The paper provides a detailed interferometric analysis of T Cha's disk, highlighting the impact of dust scattering on observations and constraining the disk's geometry and potential planet-induced gaps.

Findings

Inner disk is narrow, 0.07-0.11 AU, with dust near sublimation temperature.

Outer disk begins at about 12 AU and shows asymmetries likely due to dust scattering.
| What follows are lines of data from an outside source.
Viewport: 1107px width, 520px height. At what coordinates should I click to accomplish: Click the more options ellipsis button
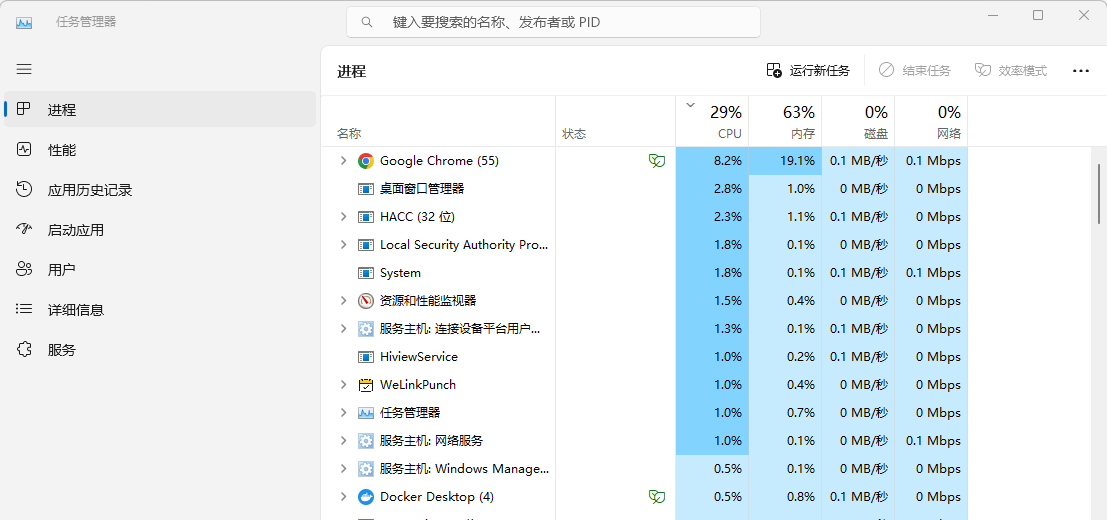point(1080,71)
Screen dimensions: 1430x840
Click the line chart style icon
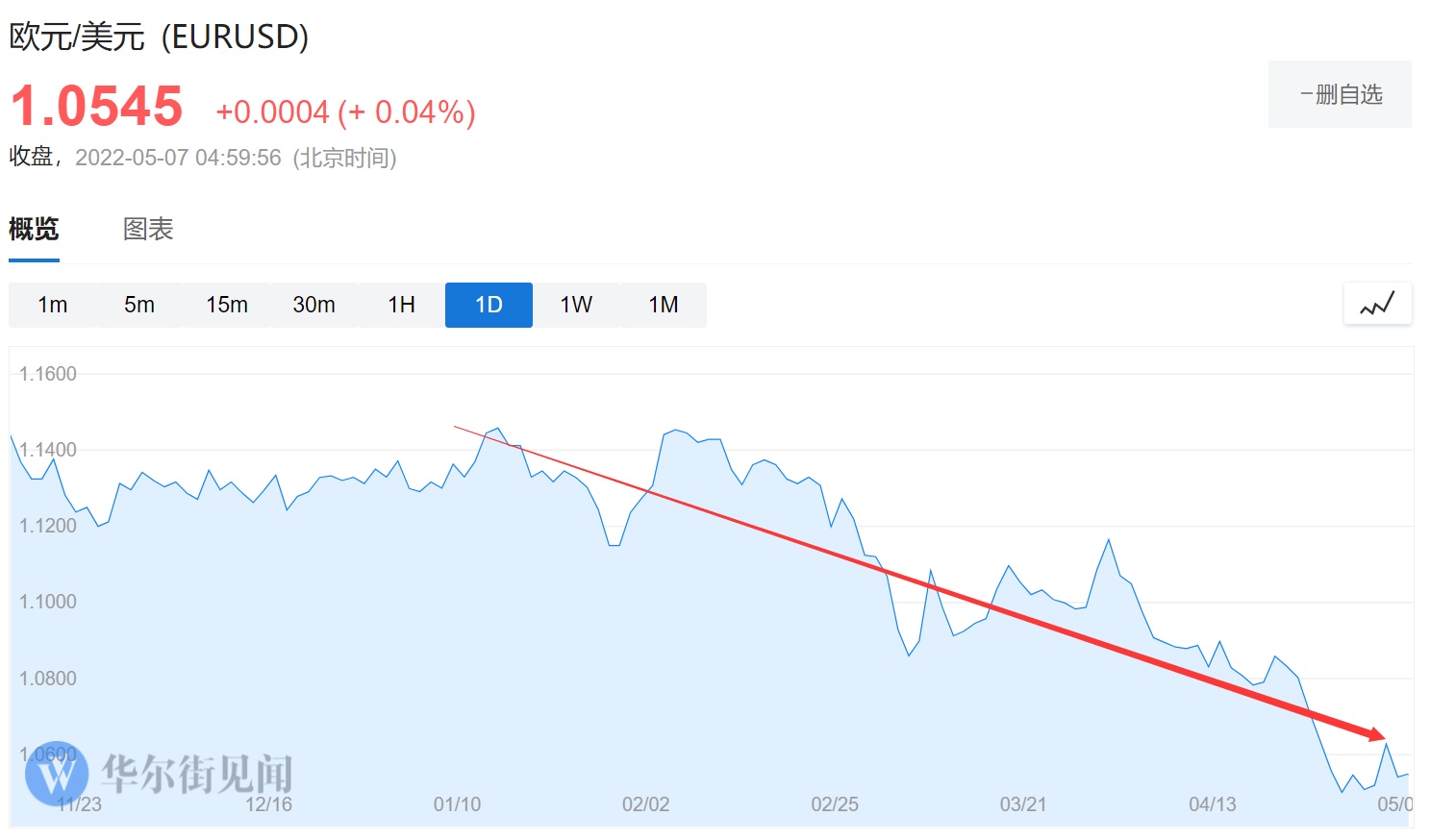click(x=1377, y=305)
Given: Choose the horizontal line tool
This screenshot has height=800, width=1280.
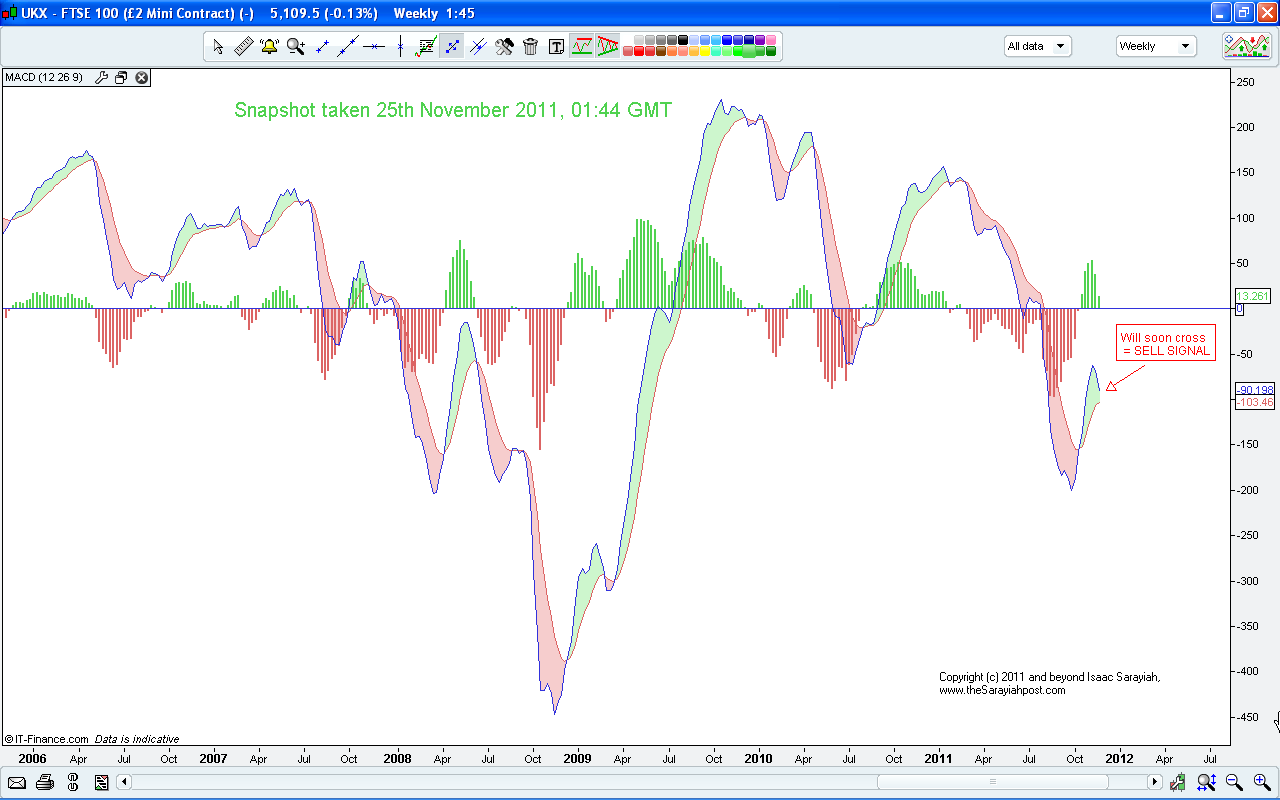Looking at the screenshot, I should pos(374,45).
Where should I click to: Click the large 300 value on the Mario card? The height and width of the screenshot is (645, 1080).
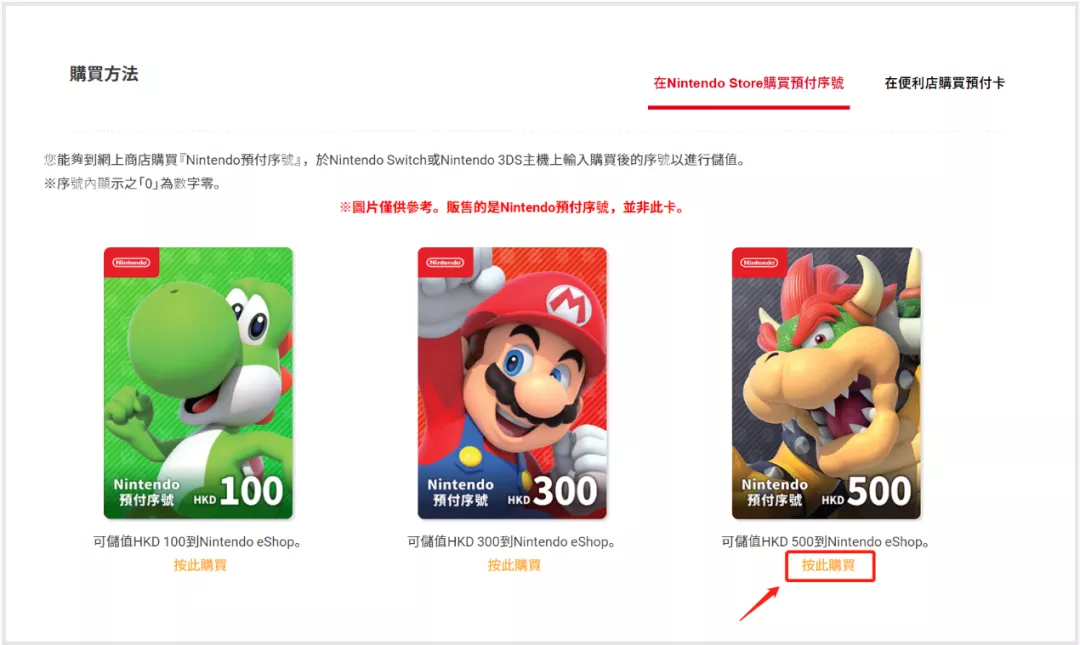point(565,491)
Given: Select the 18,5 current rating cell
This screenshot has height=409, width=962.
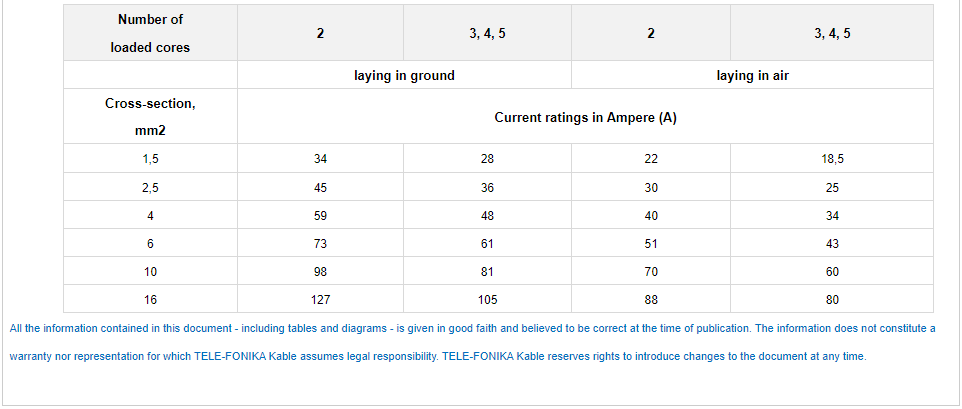Looking at the screenshot, I should 832,159.
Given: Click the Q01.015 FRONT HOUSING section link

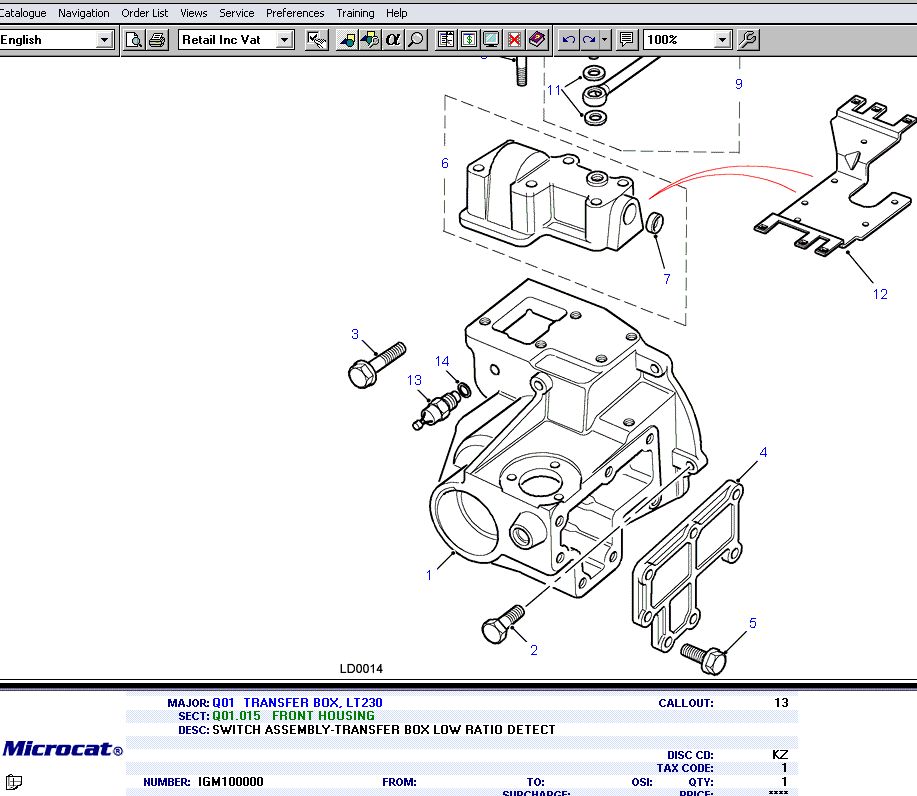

Disk asymmetries complicate the detection of potential companions within the gap.

Abstract

(Abridged) Circumstellar disks are believed to be the birthplace of planets and are expected to dissipate on a timescale of a few Myr. The processes responsible for the removal of the dust and gas will strongly modify the radial distribution of the dust and consequently the SED. In particular, a young planet will open a gap, resulting in an inner disk dominating the near-IR emission and an outer disk emitting mostly in the far-IR. We analyze a full set of data (including VLTI/Pionier, VLTI/Midi, and VLT/NaCo/Sam) to constrain the structure of the transition disk around TCha. We used the Mcfost radiative transfer code to simultaneously model the SED and the interferometric observations. We find that the dust responsible for the emission in excess in the near-IR must have a narrow temperature distribution with a maximum close to the silicate sublimation temperature. This translates into a narrow inner dusty disk (0.07-0.11 AU). We find that the outer disk starts at about 12 AU and is partially resolved by the Pionier, Sam, and Midi instruments. We show that the Sam closure phases, interpreted as the signature of a candidate companion, may actually trace the asymmetry generated by forward scattering by dust grains in the upper layers of the outer disk. These observations help constrain the inclination and position angle of the outer disk. The presence of matter inside the gap is difficult to assess with present-day observations. Our model suggests the outer disk contaminates the interferometric signature of any potential companion that could be responsible for the gap opening, and such a companion still has to be unambiguously detected. We stress the difficulty to observe point sources in bright massive disks, and the consequent need to account for disk asymmetries (e.g. anisotropic scattering) in model-dependent search for companions.